This page considers responses to the Echelon intelligence network and agencies such as the NSA and DSD.

It covers -

section marker icon     introduction

Law regarding Echelon is particularly problematical.

One reason is that activity in particular nations may well be authorised under national security directives that are not publicly available and are so hedged with restrictions as to be substantially unchallenged by legislators or members of the public.

It has been suggested, for example, that under secret post-2001 National Security Presidential Directives issued by President Bush former US limits on domestic electronic surveillance (such as the 1980 US Signals Intelligence Directive 18) have been substantially modified as part of the ongoing 'war on terror'.

Another reason appears to be that some states are evading the letter of legislation and formal guidelines, tacitly surveilling communications in 'friendly' nations in exchange for information about communications within their own states - information that ostensibly cannot be collected an agency within a particular state.

A third reason is that privacy legislation - and more broadly human rights law - embodies tensions between respect for individuals and the community. In protecting individuals and their communications it will thus concurrently seek to enable the administration of justice and provide for public safety, which may include surveillance. In a global economy that surveillance may necessarily take place within and across borders.

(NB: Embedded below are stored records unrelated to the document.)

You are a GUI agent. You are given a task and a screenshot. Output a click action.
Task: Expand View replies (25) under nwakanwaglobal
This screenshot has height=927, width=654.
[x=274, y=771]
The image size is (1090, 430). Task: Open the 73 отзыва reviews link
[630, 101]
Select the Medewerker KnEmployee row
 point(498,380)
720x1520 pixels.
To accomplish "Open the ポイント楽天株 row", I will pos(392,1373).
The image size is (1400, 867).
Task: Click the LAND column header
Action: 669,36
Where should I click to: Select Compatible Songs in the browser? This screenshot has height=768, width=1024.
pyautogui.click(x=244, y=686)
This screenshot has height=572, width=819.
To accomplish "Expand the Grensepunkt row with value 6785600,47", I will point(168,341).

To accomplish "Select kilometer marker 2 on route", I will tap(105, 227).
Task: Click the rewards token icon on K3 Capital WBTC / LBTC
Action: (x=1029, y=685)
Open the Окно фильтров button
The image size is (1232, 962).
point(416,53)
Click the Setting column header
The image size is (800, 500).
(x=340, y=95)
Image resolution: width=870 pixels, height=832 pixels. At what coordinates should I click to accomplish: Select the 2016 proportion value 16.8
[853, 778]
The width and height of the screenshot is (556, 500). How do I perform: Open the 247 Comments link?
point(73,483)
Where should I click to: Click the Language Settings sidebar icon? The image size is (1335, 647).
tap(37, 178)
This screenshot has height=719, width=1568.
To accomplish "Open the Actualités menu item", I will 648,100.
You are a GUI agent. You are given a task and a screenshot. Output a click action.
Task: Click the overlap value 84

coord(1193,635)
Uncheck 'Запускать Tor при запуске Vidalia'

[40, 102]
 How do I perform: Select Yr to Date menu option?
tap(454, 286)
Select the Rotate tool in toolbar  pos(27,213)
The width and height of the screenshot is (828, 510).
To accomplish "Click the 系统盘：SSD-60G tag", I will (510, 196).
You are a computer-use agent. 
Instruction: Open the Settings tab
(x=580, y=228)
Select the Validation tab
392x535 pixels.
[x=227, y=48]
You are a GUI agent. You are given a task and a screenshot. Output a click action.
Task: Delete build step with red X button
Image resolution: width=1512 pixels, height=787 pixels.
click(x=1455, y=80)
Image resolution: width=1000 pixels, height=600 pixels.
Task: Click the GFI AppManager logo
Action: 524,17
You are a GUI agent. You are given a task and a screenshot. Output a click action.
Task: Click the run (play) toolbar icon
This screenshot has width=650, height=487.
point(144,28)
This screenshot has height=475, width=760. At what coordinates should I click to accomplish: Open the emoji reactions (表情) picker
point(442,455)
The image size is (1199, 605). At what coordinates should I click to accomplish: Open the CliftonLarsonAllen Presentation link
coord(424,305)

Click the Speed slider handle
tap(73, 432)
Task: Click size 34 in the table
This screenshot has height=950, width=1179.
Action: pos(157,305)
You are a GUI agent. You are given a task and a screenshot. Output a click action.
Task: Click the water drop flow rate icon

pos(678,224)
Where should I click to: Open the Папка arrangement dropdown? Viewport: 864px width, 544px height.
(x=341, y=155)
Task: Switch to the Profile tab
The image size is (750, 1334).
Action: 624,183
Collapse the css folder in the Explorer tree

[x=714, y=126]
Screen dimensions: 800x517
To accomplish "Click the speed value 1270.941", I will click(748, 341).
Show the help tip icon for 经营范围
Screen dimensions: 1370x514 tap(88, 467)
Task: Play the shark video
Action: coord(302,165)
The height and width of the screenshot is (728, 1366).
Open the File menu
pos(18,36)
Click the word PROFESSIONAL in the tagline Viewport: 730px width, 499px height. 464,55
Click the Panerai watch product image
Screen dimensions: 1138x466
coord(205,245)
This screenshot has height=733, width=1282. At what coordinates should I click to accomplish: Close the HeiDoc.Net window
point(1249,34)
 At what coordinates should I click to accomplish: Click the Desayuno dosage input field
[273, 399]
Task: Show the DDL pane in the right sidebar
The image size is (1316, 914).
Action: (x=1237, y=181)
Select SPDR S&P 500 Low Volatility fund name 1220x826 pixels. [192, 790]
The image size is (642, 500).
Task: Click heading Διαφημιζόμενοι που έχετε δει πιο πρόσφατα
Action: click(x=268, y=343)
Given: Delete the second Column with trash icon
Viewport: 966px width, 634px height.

It may also utilise technologies that are antithetical to what were traditional message by message or caller by caller authorisations (eg a warrant for tapping a specific line).

A fourth reason is that most privacy regimes seek to provide robust protection for natural persons against unlawful interception but offer uncertain protection for other legal persons (eg businesses).

Many states thus embody statute and administrative regimes that

  • require telecommunication network operators to take technical precautions to protect privacy against illegal interception
  • require those operators to facilitate legal interception
  • authorise that legal interception by agencies whose accountability, effectiveness and mode of operation is uncertain.